Alle diese Dinge trugen wohl dazu bei, mir allmählich wieder inneren Halt zu geben. Das Gefühl der eigenen Verantwortung, das meine Eltern schon früh in uns Kinder hineinlegten, hat mir sicherlich auch geholfen. Wenn ich die Godesberger Zeit heute überdenke, so kann ich nur sagen, daß sie für mich in jeder Weise wesentlich und fruchtbar war.

1947 kehrte ich nach Köln zurück - mein Vater und meine Schwester hatten inzwischen unsere Wohnung wieder notdürftig hergerichtet - und kam in die Obertertia der Kaiserin-Augusta-Schule. Die nun folgende Zeit ist ebenfalls sehr wichtig für mich gewesen. Ich nahm wieder meinen Klavier- und Violinunterricht auf, und dadurch wurde meine Beziehung zur Musik wieder enger. Besonders viel gaben mir die Schülerkonzerte, die meine Geigenlehrerin veranstaltete. Auch hatte ich wieder Gelegenheit, mir regelmäßig die Gürzenichkonzerte anzuhören. Immer mehr kam mir durch das häufige Hören guter Musik zum Bewußtsein, daß sie die höchste und tiefste Kunst ist, und daß sie noch helfen kann, wenn andere Hilfe vergebens ist. Es wurde in diesen letzten Jahren vieles bewußt in mir, was bis dahin unbewußt in mir gelegen hatte.
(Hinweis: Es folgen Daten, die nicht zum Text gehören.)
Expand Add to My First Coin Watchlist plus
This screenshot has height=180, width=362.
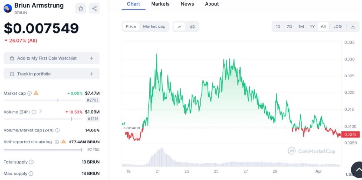[x=91, y=58]
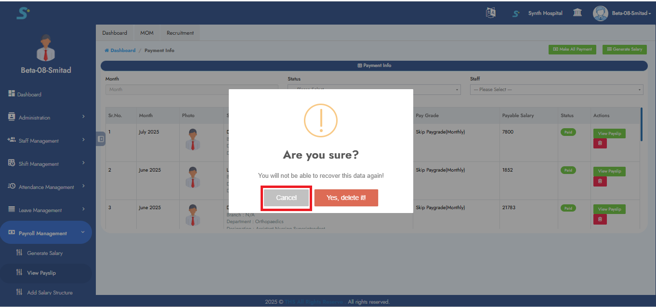Click the Synth Hospital logo icon
The image size is (656, 307).
(x=515, y=13)
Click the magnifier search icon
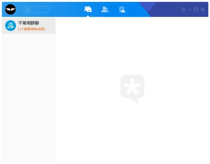 [27, 9]
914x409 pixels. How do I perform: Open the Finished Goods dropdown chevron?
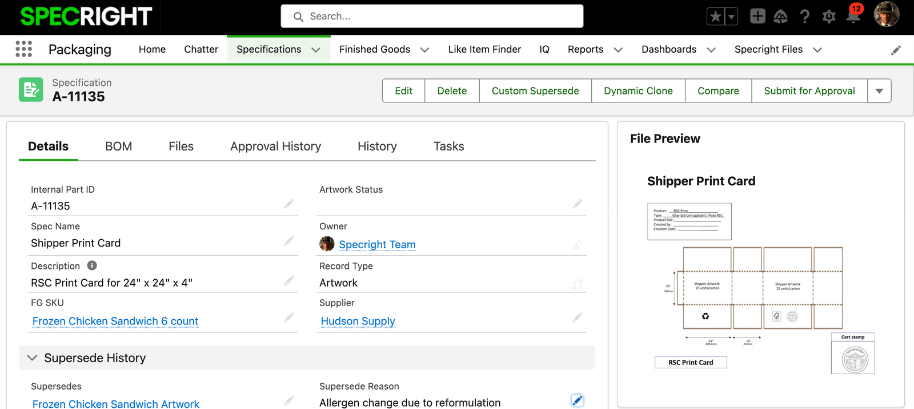click(425, 50)
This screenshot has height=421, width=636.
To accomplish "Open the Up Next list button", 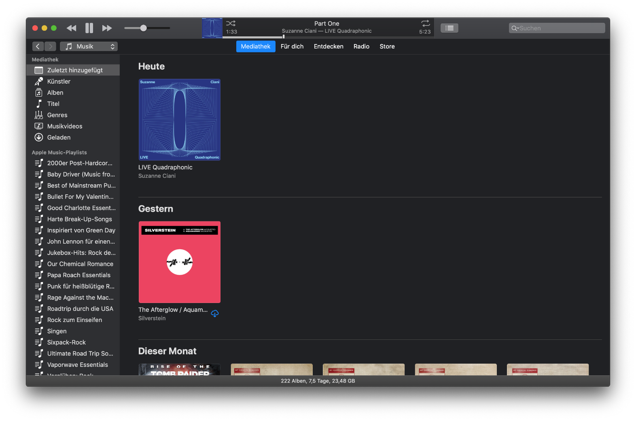I will coord(449,28).
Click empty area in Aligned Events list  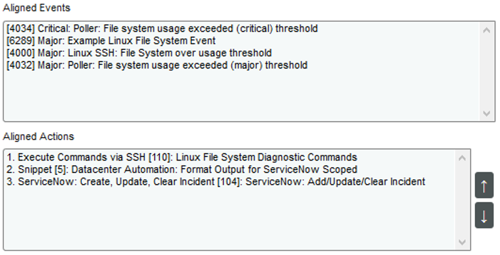coord(242,96)
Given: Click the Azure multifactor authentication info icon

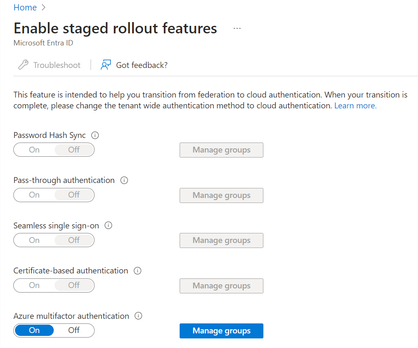Looking at the screenshot, I should tap(139, 316).
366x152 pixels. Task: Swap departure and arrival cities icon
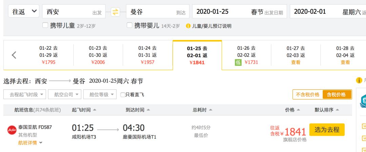tap(115, 12)
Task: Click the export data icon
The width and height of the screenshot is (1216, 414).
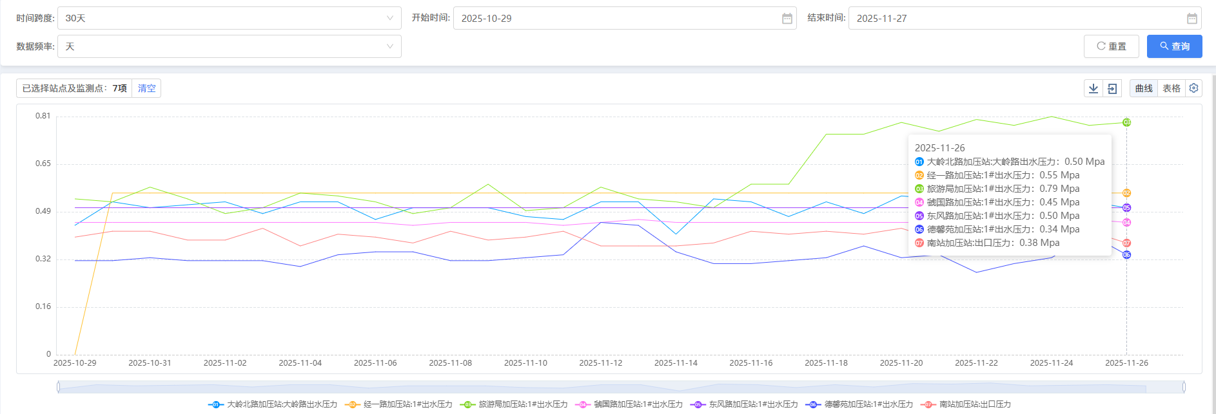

Der Deutschunterricht behielt die gleiche Bedeutung für mich wie auch in Godesberg, doch interessierten mich auch andere wissenschaftliche Fächer wie Geschichte und Physik.

In den letzten Jahren hat mich das Theater immer mehr in seinen Bann gezogen, wobei mich auch besonders die Werke ausländischer Künstler ansprachen, z.B. die von O'Neill und Anouille.

Da ich mich sehr für Literatur interessiere, ist es mein Wunsch, Buchhändlerin zu werden. Doch weiß ich nicht, ob sich dieser Wunsch erfüllen wird, da die Verdienstmöglichkeiten im Buchhandel sehr schlecht sind.

Ich bedauere es wirklich, wenn meine Schulzeit jetzt durch das Abitur ihren Abschluß findet, da uns eine solche Vielfalt auf geistigem Gebiet wohl kaum noch einmal geboten wird. Andrerseits sind wir aber auch allmählich in das Alter gekommen, in dem wir ins wirkliche Leben hinaus und einen festen Beruf ergreifen möchten.